▼

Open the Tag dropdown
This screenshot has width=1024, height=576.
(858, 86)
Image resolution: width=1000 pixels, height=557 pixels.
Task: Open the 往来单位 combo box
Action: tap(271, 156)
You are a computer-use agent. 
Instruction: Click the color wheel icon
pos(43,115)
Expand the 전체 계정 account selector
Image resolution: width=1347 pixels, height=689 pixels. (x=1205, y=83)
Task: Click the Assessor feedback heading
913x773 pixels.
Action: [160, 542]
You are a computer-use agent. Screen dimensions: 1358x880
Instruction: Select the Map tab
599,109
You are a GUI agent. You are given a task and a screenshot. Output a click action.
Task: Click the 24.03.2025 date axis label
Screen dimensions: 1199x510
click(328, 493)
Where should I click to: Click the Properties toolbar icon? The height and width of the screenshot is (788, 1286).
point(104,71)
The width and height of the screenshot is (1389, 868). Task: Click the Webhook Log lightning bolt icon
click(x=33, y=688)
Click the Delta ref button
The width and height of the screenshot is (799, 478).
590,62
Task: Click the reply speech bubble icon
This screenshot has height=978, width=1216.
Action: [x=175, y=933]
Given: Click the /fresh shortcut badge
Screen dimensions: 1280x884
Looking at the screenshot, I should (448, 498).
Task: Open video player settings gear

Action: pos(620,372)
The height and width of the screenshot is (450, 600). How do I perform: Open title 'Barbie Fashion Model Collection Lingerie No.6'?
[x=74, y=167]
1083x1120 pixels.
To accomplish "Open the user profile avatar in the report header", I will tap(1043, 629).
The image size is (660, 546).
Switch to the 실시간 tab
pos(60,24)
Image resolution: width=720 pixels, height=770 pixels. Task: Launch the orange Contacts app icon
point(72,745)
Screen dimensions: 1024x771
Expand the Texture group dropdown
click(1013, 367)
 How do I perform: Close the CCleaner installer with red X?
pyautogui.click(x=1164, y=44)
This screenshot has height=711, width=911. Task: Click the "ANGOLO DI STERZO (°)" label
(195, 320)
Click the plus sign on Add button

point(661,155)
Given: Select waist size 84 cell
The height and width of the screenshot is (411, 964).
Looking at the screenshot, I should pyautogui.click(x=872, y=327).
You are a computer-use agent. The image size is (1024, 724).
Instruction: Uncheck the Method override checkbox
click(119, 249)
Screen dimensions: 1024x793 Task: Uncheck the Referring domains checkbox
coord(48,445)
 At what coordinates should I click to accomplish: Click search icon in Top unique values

▲

## EXERCISE
Your task is to reproduce exactly the lines that begin at the line containing "Image resolution: width=720" and end at the final line of the data above.

## RESULT OF THE EXERCISE
Image resolution: width=720 pixels, height=770 pixels. Task: Launch the orange Contacts app icon
point(72,745)
Screen dimensions: 1024x771
Expand the Texture group dropdown
click(1013, 367)
 How do I perform: Close the CCleaner installer with red X?
pyautogui.click(x=1164, y=44)
This screenshot has height=711, width=911. Task: Click the "ANGOLO DI STERZO (°)" label
(195, 320)
Click the plus sign on Add button

point(661,155)
Given: Select waist size 84 cell
The height and width of the screenshot is (411, 964).
Looking at the screenshot, I should pyautogui.click(x=872, y=327).
You are a computer-use agent. The image size is (1024, 724).
Instruction: Uncheck the Method override checkbox
click(119, 249)
Screen dimensions: 1024x793 Task: Uncheck the Referring domains checkbox
coord(48,445)
 At what coordinates should I click to accomplish: Click search icon in Top unique values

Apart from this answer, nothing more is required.